[START OF Extracted material]

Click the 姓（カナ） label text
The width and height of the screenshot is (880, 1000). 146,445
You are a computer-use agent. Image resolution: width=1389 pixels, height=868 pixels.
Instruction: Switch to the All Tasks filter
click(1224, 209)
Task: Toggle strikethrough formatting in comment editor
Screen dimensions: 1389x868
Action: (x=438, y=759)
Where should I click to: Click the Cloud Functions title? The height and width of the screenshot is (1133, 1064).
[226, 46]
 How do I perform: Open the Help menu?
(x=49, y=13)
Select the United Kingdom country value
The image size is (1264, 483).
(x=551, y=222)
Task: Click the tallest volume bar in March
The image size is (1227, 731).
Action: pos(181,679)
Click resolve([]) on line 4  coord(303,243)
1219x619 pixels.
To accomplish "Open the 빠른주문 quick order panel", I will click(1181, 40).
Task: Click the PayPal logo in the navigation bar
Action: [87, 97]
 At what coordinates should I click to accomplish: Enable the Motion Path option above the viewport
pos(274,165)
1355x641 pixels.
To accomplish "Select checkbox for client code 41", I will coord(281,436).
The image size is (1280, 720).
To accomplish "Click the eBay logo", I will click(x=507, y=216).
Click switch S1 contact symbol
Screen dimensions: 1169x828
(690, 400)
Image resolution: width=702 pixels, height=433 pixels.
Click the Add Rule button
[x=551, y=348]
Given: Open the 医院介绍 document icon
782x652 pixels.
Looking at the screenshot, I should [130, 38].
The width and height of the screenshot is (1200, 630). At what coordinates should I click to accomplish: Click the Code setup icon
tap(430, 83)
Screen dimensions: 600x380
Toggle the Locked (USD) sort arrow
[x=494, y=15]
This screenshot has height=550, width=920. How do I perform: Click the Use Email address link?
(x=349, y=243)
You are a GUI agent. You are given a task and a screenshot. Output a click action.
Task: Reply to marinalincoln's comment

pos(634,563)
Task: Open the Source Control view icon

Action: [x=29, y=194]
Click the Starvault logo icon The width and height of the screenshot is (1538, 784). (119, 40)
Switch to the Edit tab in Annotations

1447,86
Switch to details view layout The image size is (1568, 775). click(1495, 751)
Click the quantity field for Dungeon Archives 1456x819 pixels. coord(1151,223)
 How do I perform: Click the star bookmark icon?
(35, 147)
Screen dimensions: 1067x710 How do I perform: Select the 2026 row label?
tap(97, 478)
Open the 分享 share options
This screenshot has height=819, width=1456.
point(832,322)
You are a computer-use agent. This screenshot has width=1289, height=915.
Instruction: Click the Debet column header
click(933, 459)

[END OF Extracted material]

**Problem statement**
Render every nonblank line of the listing above as a Markdown table with the columns Row and Listing line, numbering the rows in order.

**Result**
| Row | Listing line |
|---|---|
| 1 | Click the 姓（カナ） label text |
| 2 | The width and height of the screenshot is (880, 1000). 146,445 |
| 3 | You are a computer-use agent. Image resolution: width=1389 pixels, height=868 pixels. |
| 4 | Instruction: Switch to the All Tasks filter |
| 5 | click(1224, 209) |
| 6 | Task: Toggle strikethrough formatting in comment editor |
| 7 | Screen dimensions: 1389x868 |
| 8 | Action: (x=438, y=759) |
| 9 | Where should I click to: Click the Cloud Functions title? The height and width of the screenshot is (1133, 1064). |
| 10 | [226, 46] |
| 11 |  How do I perform: Open the Help menu? |
| 12 | (x=49, y=13) |
| 13 | Select the United Kingdom country value |
| 14 | The image size is (1264, 483). |
| 15 | (x=551, y=222) |
| 16 | Task: Click the tallest volume bar in March |
| 17 | The image size is (1227, 731). |
| 18 | Action: pos(181,679) |
| 19 | Click resolve([]) on line 4  coord(303,243) |
| 20 | 1219x619 pixels. |
| 21 | To accomplish "Open the 빠른주문 quick order panel", I will click(1181, 40). |
| 22 | Task: Click the PayPal logo in the navigation bar |
| 23 | Action: [87, 97] |
| 24 |  At what coordinates should I click to accomplish: Enable the Motion Path option above the viewport |
| 25 | pos(274,165) |
| 26 | 1355x641 pixels. |
| 27 | To accomplish "Select checkbox for client code 41", I will coord(281,436). |
| 28 | The image size is (1280, 720). |
| 29 | To accomplish "Click the eBay logo", I will click(x=507, y=216). |
| 30 | Click switch S1 contact symbol |
| 31 | Screen dimensions: 1169x828 |
| 32 | (690, 400) |
| 33 | Image resolution: width=702 pixels, height=433 pixels. |
| 34 | Click the Add Rule button |
| 35 | [x=551, y=348] |
| 36 | Given: Open the 医院介绍 document icon |
| 37 | 782x652 pixels. |
| 38 | Looking at the screenshot, I should [130, 38]. |
| 39 | The width and height of the screenshot is (1200, 630). At what coordinates should I click to accomplish: Click the Code setup icon |
| 40 | tap(430, 83) |
| 41 | Screen dimensions: 600x380 |
| 42 | Toggle the Locked (USD) sort arrow |
| 43 | [x=494, y=15] |
| 44 | This screenshot has height=550, width=920. How do I perform: Click the Use Email address link? |
| 45 | (x=349, y=243) |
| 46 | You are a GUI agent. You are given a task and a screenshot. Output a click action. |
| 47 | Task: Reply to marinalincoln's comment |
| 48 | pos(634,563) |
| 49 | Task: Open the Source Control view icon |
| 50 | Action: [x=29, y=194] |
| 51 | Click the Starvault logo icon The width and height of the screenshot is (1538, 784). (119, 40) |
| 52 | Switch to the Edit tab in Annotations |
| 53 | 1447,86 |
| 54 | Switch to details view layout The image size is (1568, 775). click(1495, 751) |
| 55 | Click the quantity field for Dungeon Archives 1456x819 pixels. coord(1151,223) |
| 56 |  How do I perform: Click the star bookmark icon? |
| 57 | (35, 147) |
| 58 | Screen dimensions: 1067x710 How do I perform: Select the 2026 row label? |
| 59 | tap(97, 478) |
| 60 | Open the 分享 share options |
| 61 | This screenshot has height=819, width=1456. |
| 62 | point(832,322) |
| 63 | You are a computer-use agent. This screenshot has width=1289, height=915. |
| 64 | Instruction: Click the Debet column header |
| 65 | click(933, 459) |